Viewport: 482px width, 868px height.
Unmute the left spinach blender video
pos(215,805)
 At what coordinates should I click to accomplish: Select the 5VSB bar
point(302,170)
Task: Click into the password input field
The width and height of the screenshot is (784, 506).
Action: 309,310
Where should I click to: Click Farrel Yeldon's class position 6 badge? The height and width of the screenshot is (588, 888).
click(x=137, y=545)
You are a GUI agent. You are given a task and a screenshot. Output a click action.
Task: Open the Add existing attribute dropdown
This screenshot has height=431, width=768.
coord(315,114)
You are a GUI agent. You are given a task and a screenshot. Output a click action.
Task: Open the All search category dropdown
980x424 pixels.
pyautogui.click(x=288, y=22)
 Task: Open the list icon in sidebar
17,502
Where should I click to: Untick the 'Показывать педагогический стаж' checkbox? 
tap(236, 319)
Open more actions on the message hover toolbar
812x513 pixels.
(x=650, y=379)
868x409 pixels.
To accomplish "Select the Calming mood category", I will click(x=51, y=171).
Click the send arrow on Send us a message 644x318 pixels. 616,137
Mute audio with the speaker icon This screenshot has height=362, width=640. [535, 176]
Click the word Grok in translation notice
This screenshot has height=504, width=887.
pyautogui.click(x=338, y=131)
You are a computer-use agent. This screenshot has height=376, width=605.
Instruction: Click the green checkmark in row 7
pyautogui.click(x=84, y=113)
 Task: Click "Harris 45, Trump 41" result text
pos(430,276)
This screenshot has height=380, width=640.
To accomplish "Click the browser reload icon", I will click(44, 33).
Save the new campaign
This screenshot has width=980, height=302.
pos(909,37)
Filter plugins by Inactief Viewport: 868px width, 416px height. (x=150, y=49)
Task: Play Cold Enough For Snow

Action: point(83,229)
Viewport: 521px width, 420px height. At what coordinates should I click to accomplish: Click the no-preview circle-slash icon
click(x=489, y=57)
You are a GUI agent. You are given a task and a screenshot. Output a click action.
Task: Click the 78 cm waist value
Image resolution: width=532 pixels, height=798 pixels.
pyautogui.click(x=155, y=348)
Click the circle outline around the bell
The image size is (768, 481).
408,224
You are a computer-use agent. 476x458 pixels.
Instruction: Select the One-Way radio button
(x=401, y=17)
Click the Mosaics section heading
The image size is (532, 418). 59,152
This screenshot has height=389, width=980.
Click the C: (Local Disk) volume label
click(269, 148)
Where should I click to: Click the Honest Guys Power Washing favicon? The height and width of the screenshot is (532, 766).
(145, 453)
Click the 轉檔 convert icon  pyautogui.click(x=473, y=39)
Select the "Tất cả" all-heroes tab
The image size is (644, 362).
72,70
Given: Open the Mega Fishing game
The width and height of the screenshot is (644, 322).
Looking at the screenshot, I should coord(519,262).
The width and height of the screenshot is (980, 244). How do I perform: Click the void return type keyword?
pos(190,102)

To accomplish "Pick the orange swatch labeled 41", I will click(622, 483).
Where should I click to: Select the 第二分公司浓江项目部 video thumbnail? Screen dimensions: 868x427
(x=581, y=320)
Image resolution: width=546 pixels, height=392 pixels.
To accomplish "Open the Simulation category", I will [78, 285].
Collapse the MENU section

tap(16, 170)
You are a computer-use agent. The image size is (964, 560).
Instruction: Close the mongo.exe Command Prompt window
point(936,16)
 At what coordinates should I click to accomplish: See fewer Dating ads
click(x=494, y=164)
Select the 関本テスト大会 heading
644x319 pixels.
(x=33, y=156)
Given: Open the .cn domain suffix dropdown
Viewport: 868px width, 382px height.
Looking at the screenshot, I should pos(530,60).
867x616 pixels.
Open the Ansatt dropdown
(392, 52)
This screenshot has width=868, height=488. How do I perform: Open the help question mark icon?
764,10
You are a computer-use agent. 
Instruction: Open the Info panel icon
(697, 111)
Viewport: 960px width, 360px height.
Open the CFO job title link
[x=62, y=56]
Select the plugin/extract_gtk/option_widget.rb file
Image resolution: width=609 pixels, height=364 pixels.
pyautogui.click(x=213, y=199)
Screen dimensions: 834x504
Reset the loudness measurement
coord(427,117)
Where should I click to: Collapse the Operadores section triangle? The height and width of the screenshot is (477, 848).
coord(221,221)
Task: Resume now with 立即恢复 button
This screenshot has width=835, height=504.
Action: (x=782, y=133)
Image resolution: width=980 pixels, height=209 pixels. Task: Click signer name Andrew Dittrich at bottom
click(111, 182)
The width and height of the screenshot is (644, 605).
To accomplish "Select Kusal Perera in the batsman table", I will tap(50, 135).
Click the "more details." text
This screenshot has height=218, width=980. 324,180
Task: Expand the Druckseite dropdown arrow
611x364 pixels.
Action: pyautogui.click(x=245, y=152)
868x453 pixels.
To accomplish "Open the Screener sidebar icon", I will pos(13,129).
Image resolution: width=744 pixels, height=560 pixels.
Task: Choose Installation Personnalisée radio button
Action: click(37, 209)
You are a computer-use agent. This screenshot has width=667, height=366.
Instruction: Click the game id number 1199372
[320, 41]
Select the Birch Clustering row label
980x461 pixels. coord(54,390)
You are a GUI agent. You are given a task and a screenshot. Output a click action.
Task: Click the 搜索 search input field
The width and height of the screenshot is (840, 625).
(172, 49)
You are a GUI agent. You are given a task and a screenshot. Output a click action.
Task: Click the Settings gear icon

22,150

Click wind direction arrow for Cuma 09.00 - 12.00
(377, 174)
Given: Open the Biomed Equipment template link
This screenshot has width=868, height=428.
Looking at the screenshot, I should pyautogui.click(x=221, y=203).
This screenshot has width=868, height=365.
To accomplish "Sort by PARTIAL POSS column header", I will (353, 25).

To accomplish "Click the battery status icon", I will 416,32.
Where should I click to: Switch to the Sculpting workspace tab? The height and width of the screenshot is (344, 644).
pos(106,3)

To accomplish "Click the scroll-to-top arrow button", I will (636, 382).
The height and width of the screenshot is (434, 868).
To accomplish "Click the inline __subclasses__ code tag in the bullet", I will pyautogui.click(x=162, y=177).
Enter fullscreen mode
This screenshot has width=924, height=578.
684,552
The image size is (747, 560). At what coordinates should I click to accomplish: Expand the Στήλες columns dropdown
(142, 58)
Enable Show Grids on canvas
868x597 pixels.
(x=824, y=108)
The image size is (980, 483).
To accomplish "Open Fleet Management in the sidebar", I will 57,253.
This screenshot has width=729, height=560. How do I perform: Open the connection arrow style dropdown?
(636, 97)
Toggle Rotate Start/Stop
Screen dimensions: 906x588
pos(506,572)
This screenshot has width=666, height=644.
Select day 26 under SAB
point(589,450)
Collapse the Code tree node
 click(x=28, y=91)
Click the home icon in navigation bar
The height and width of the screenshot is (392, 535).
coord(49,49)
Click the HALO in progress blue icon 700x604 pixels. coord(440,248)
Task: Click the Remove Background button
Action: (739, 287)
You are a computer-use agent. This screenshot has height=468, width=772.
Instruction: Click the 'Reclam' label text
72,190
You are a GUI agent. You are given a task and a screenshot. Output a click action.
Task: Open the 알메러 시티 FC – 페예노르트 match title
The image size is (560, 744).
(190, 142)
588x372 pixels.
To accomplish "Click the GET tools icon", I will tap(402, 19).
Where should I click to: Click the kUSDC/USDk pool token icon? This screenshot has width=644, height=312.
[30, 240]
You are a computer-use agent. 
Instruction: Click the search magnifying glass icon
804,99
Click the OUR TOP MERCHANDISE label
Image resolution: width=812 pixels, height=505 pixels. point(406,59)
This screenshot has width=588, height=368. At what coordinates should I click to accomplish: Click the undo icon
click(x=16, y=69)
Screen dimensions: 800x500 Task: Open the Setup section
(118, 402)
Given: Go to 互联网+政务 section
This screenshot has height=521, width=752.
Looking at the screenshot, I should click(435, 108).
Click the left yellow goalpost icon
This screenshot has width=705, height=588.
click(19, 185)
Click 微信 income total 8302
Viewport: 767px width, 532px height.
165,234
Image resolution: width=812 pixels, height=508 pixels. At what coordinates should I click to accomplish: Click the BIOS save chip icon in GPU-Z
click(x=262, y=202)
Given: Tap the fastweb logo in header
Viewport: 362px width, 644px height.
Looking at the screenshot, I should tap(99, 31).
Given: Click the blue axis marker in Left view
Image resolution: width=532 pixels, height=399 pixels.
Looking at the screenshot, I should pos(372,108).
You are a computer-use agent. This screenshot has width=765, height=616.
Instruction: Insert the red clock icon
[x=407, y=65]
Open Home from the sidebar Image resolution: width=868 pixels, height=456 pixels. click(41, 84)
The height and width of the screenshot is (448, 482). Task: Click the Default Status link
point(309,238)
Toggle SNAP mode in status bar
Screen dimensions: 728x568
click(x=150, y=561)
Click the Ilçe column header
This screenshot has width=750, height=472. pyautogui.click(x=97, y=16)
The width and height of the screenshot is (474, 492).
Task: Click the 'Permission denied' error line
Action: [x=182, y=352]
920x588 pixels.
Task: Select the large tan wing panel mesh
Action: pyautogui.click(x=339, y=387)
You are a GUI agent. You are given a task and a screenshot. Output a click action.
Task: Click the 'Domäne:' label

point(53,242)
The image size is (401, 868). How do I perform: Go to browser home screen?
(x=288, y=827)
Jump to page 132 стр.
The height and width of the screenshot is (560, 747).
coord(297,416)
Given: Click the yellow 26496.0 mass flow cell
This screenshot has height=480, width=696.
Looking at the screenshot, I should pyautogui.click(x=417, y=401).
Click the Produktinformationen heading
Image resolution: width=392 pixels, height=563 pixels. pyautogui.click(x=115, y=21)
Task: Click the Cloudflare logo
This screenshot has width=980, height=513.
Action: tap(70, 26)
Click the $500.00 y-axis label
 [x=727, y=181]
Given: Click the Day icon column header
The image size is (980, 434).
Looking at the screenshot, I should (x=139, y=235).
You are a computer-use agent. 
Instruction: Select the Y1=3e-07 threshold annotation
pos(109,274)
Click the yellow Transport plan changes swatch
____
> [ASSIGNED TASK] All lines that hold the word "computer" should be copied from the data.

> [FINISHED EXERCISE]
You are a computer-use agent. This screenshot has height=376, width=605.
You are a computer-use agent. 476x458 pixels.
You are a computer-use agent. The image size is (964, 560).
You are a computer-use agent. 
You are a computer-use agent. This screenshot has width=667, height=366.
You are a computer-use agent. This screenshot has height=468, width=772.
You are a computer-use agent. 
You are a computer-use agent. This screenshot has width=765, height=616.
You are a computer-use agent. 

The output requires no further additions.